___ Data lines

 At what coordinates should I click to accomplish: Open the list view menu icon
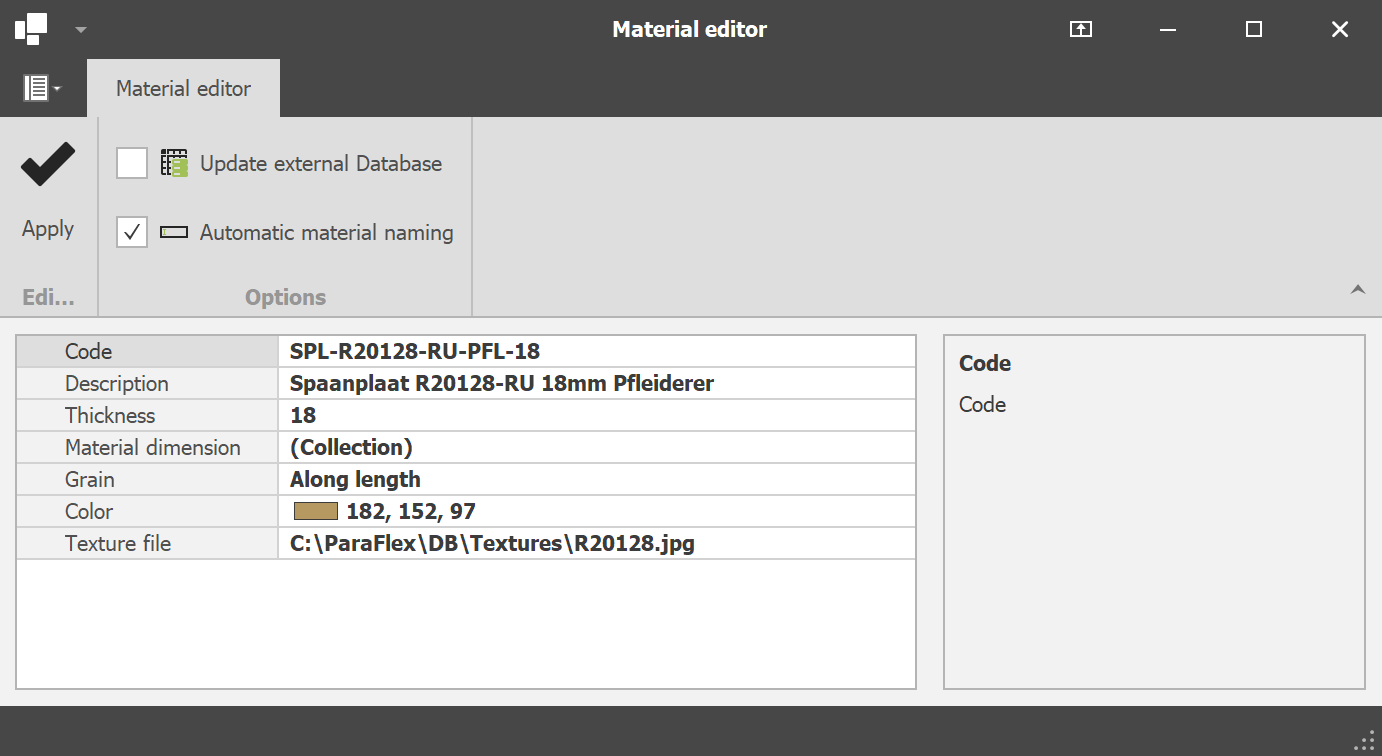pyautogui.click(x=41, y=88)
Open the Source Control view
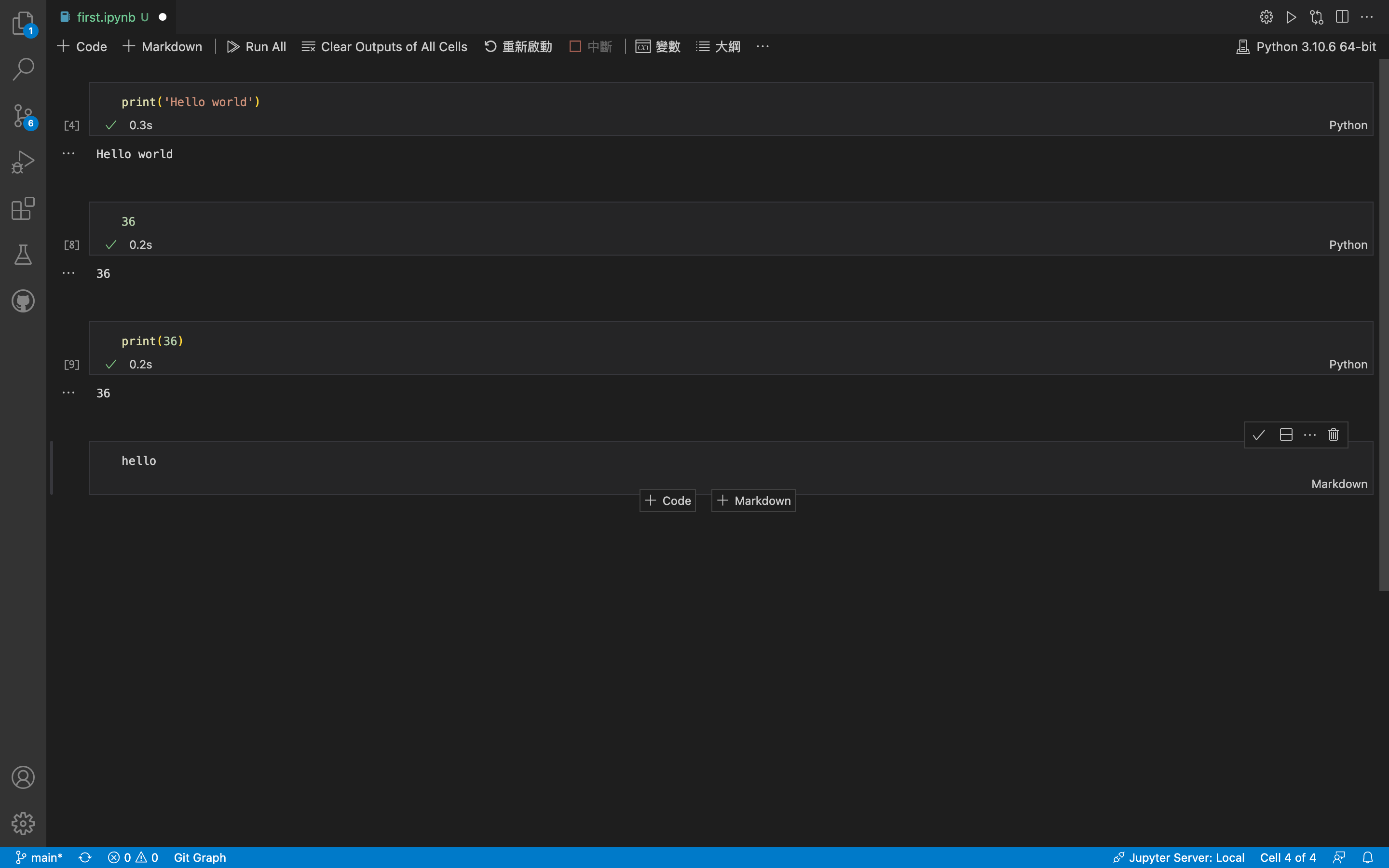 [23, 116]
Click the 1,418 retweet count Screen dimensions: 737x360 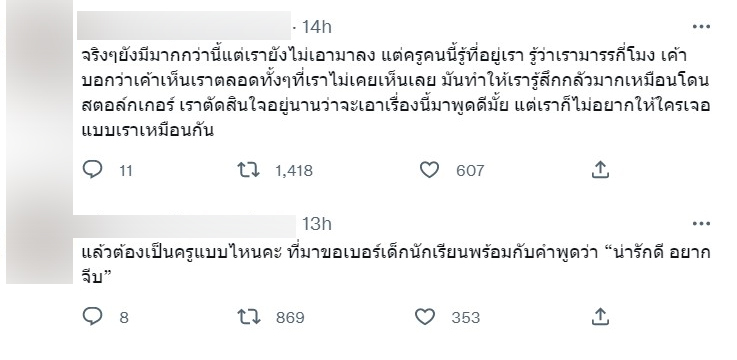[x=294, y=171]
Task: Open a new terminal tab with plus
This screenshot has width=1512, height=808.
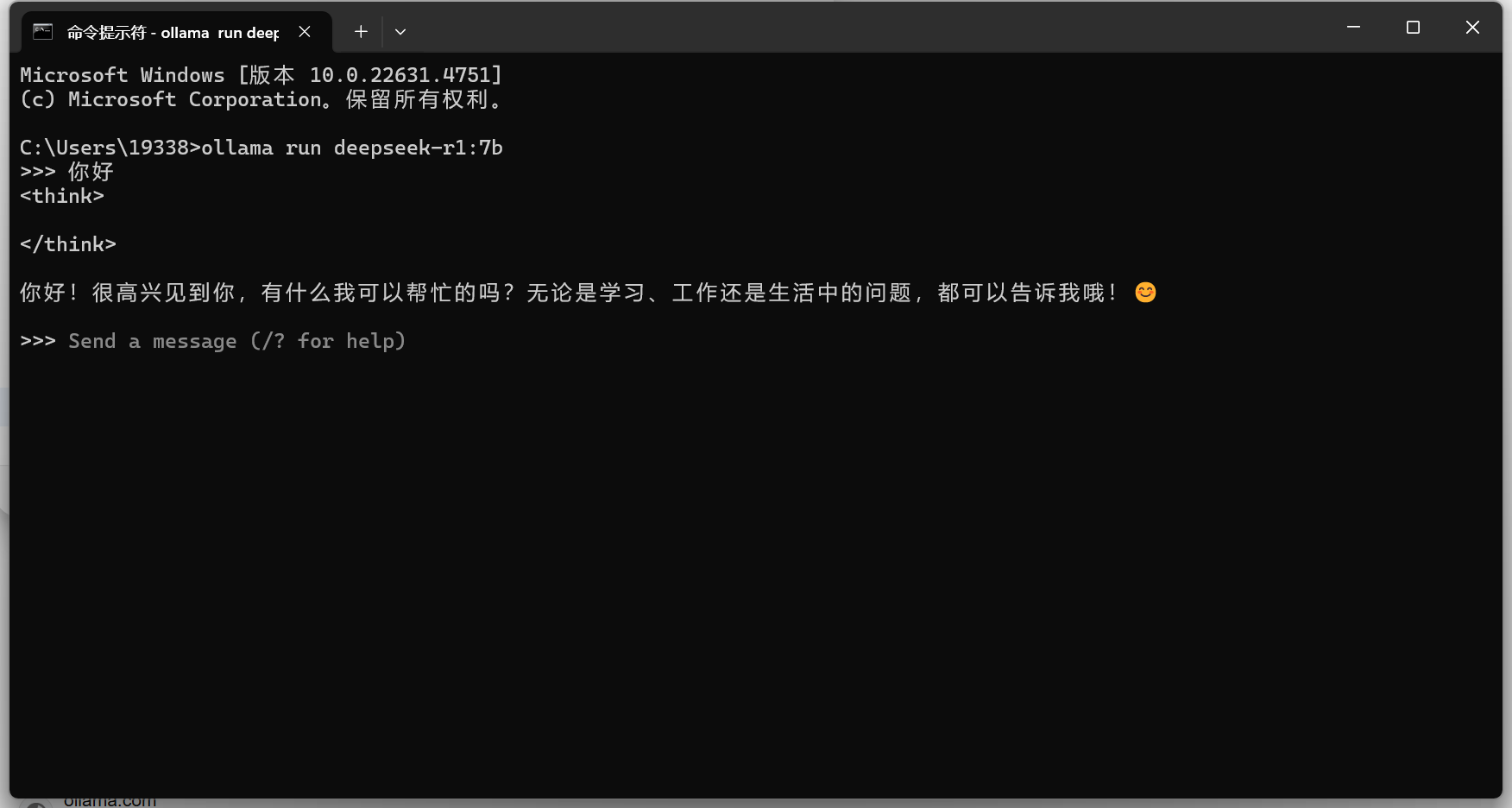Action: point(361,32)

______

### [Description of the task]
Pull out each line above that contains the string "view". Case counts.

### [Exercise solution]
 At what coordinates should I click to accomplish: Open the list view menu icon
Open the Source Control view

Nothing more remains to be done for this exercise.